Your master/slave replication system should now be ready to use. A couple words of warning are in order, however. Remember that this replication isn't entirely robust in the face of computer or network crashes. For example, if one of the automated svnsync commands fails to complete for some reason, the slaves will begin to fall behind. For example, your remote users will see that they've committed revision 100, but then when they run svn update, their local server will tell them than revision 100 doesn't yet exist! Of course, the problem will be automatically fixed the next time another commit happens and the subsequent svnsync is successful—the sync will replicate all waiting revisions. But still, you may want to set up some sort of out-of-band monitoring to notice synchronization failures and force svnsync to run when things go wrong.

Other Apache Features

Several of the features already provided by Apache in its role as a robust Web server can be leveraged for increased functionality or security in Subversion as well. The Subversion client is able to use SSL, (the Secure Socket Layer, discussed earlier). If your Subversion client is built to support SSL, then it can access your Apache server using https:// and enjoy a high-quality encrypted network session.

Equally useful are other features of the Apache and Subversion relationship, such as the ability to specify a custom port (instead of the default HTTP port 80) or a virtual domain name by which the Subversion repository should be accessed, or the ability to access the repository through an HTTP proxy.
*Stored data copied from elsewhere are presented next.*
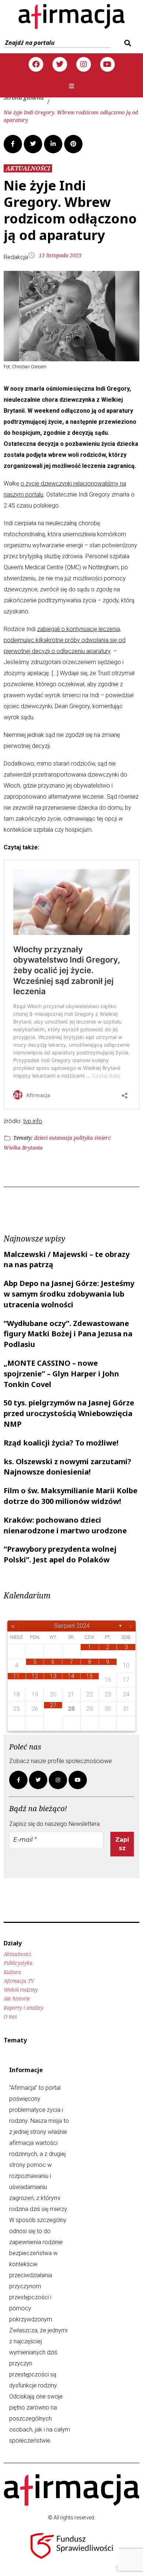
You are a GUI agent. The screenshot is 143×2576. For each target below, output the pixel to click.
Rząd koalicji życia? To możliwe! (61, 1443)
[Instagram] (83, 64)
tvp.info (32, 1121)
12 (35, 1676)
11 (16, 1676)
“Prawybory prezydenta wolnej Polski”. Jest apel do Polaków (60, 1554)
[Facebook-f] (18, 1780)
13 (53, 1676)
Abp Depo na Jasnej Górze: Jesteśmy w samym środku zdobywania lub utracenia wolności (69, 1294)
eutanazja (60, 1137)
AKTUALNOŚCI (28, 168)
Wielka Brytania (23, 1147)
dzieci (41, 1137)
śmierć (102, 1137)
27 (53, 1705)
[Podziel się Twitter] (33, 144)
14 (71, 1676)
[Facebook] (36, 64)
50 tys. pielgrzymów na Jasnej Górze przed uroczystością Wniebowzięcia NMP (69, 1413)
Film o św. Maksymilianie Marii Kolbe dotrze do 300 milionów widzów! (71, 1496)
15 (89, 1676)
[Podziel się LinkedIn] (53, 144)
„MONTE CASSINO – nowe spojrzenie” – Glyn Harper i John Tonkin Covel (61, 1373)
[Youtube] (107, 64)
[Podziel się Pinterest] (73, 144)
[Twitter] (59, 64)
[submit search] (126, 43)
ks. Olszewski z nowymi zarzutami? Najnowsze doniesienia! (67, 1467)
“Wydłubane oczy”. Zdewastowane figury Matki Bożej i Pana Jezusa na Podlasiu (68, 1334)
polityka (83, 1137)
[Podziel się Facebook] (13, 144)
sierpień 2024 (71, 1625)
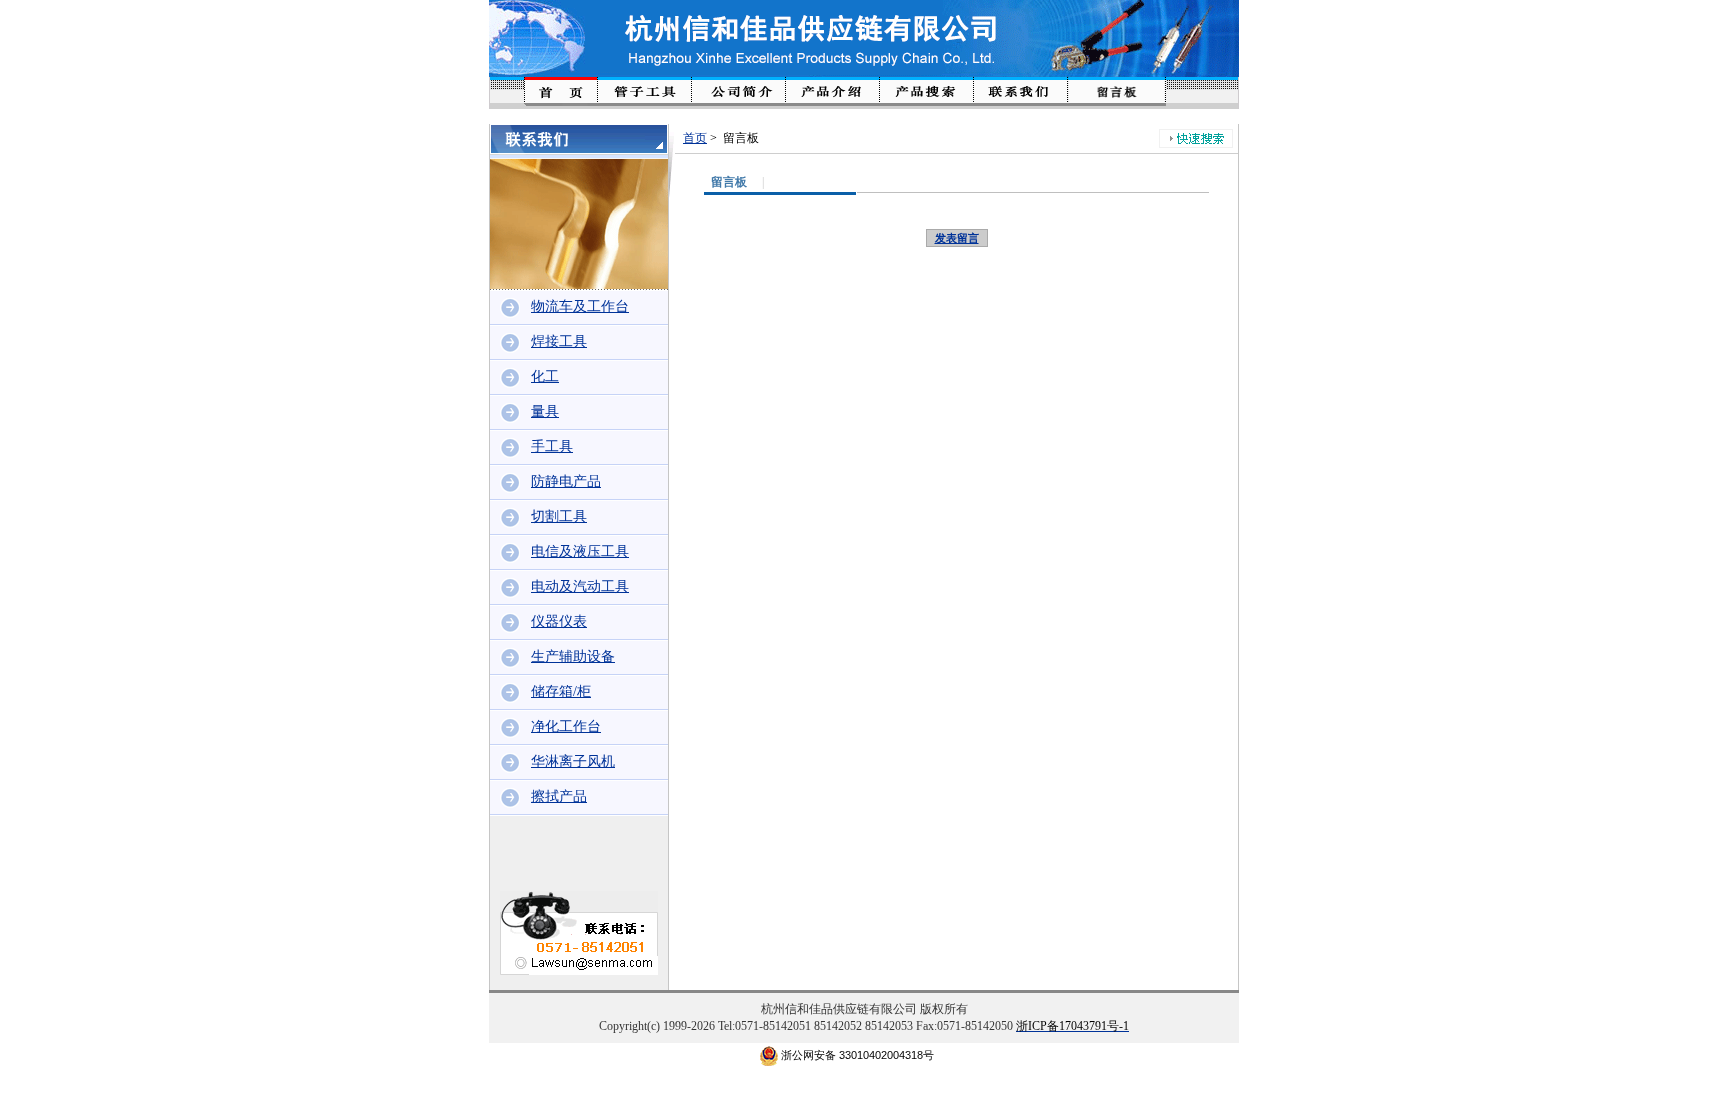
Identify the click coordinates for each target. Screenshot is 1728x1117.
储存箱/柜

Finally, because mod_dav_svn is speaking a subset of the WebDAV/DeltaV protocol, it's possible to access the repository via third-party DAV clients. Most modern operating systems (Win32, OS X, and Linux) have the built-in ability to mount a DAV server as a standard network “shared folder”. This is a complicated topic, but also wondrous when implemented. For details, read 附录 C, WebDAV 和自动版本.

Note that there are number of other small tweaks one can make to mod_dav_svn that are too obscure to mention in this chapter. For a complete list of all httpd.conf directives that mod_dav_svn responds to, see “指示”一节.



[41] 他们讨厌这样做。

[42] While self-signed server certificates are still vulnerable to a “man in the middle” attack, such an attack is much more difficult for a casual observer to pull off, compared to sniffing unprotected passwords.

[43] More security-conscious folk might not want to store the client certificate password in the runtime servers file.

[44] 之前叫做“ViewCVS”。